## MATERIAL TO PROCESS
* * * * * * *

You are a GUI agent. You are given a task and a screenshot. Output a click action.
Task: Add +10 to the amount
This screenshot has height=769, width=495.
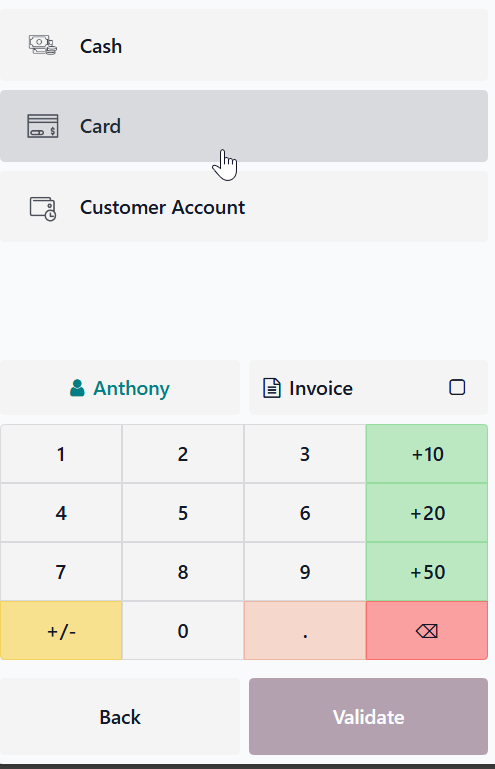427,454
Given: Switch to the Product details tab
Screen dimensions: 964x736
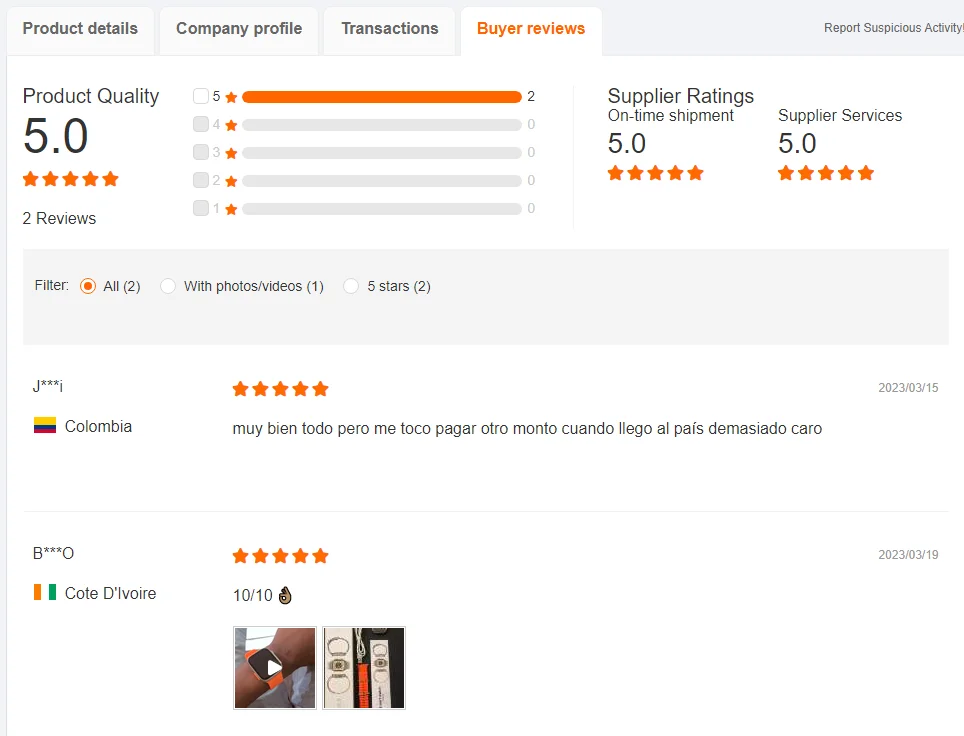Looking at the screenshot, I should [x=80, y=29].
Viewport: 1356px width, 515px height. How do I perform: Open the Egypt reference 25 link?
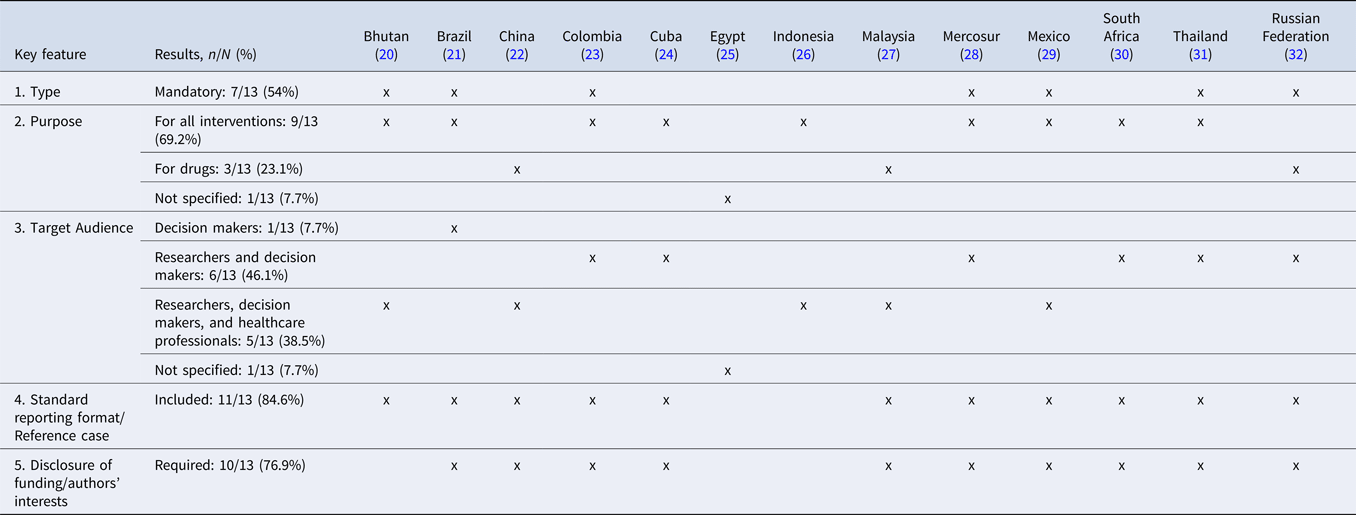click(728, 55)
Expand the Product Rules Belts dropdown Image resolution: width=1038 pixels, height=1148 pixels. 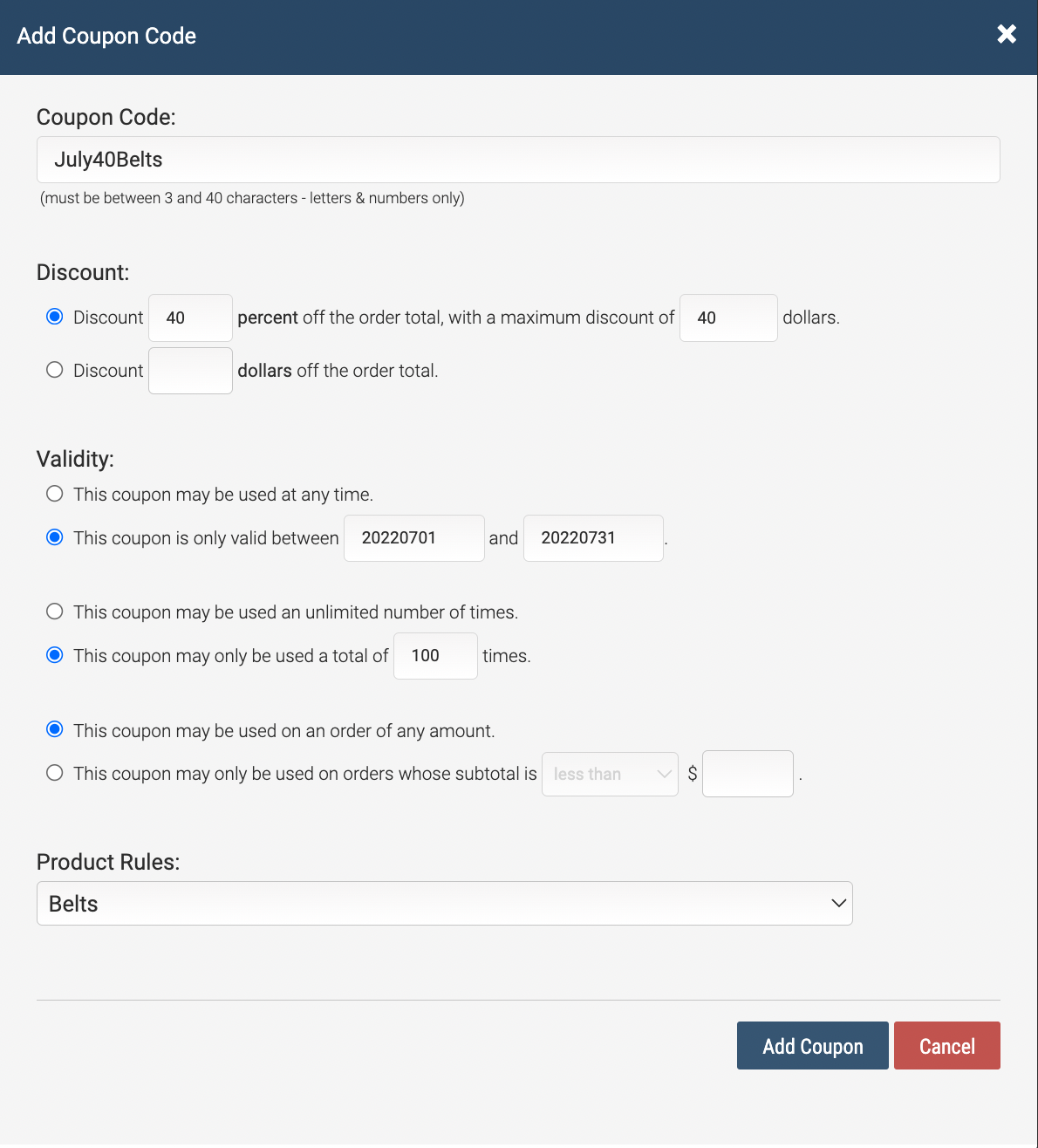tap(445, 903)
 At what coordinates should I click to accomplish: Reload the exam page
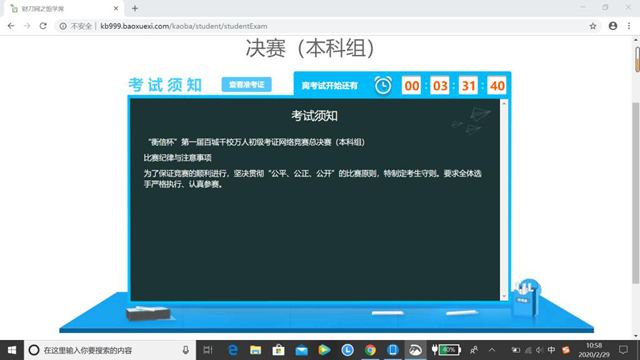click(x=43, y=26)
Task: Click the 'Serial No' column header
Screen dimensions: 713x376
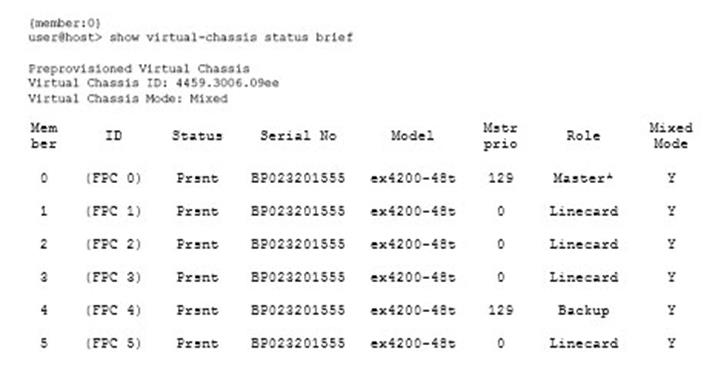Action: [298, 135]
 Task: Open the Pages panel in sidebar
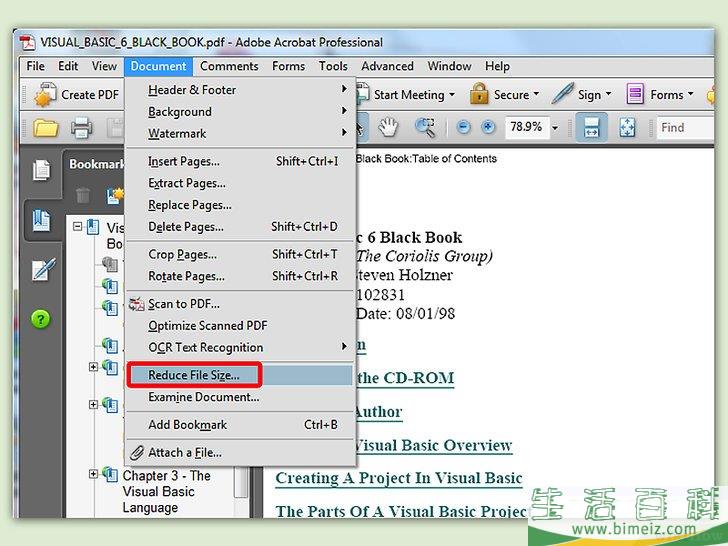41,170
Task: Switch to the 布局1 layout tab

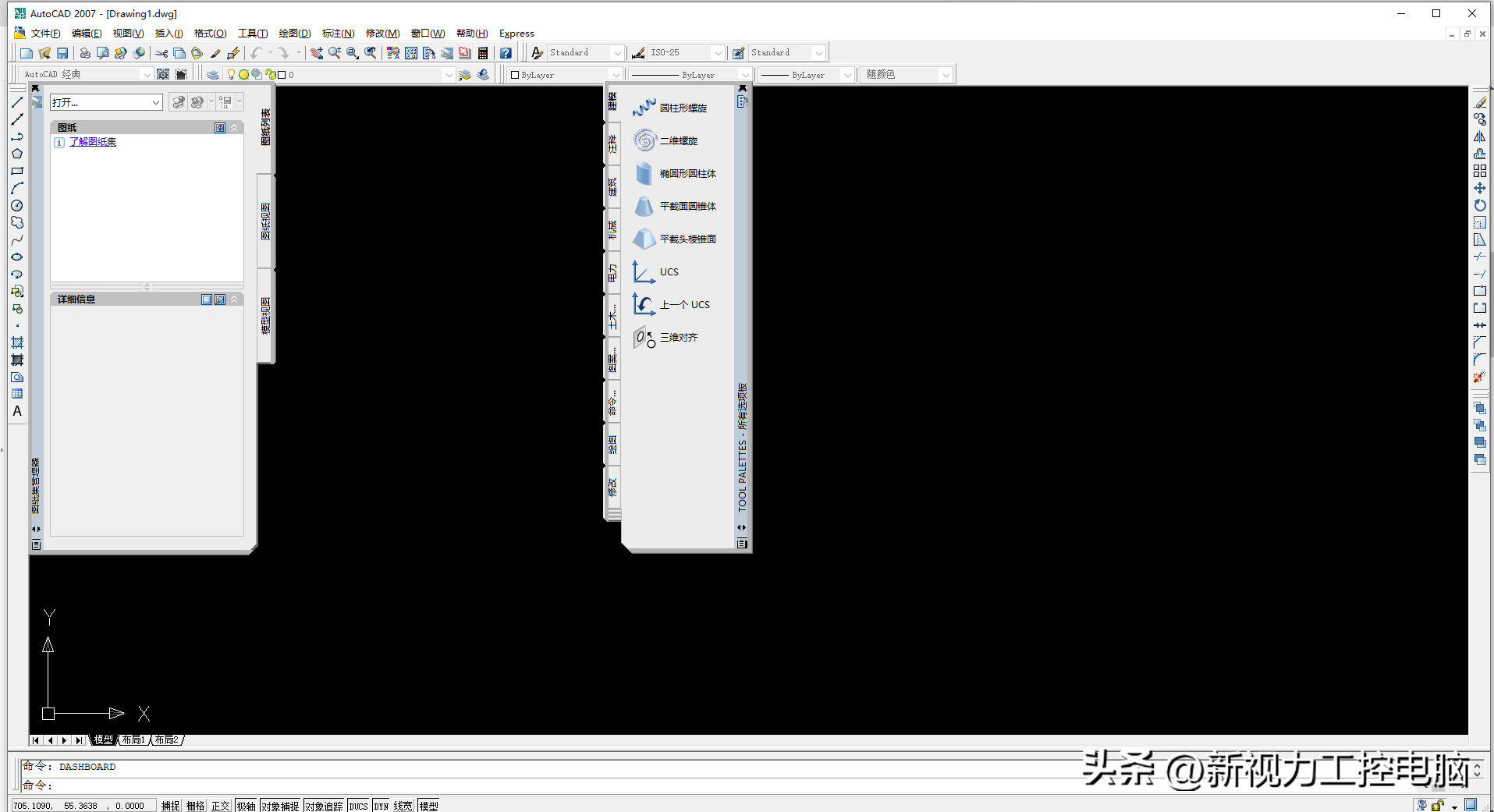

* * * * * * *

## WHAT YOU HAVE TO DO
With the string "Switch" as the key, filter the data above and show the lines that match.

## RESULT OF THE EXERCISE
Given: Switch to the Product details tab
Task: Switch to the 布局1 layout tab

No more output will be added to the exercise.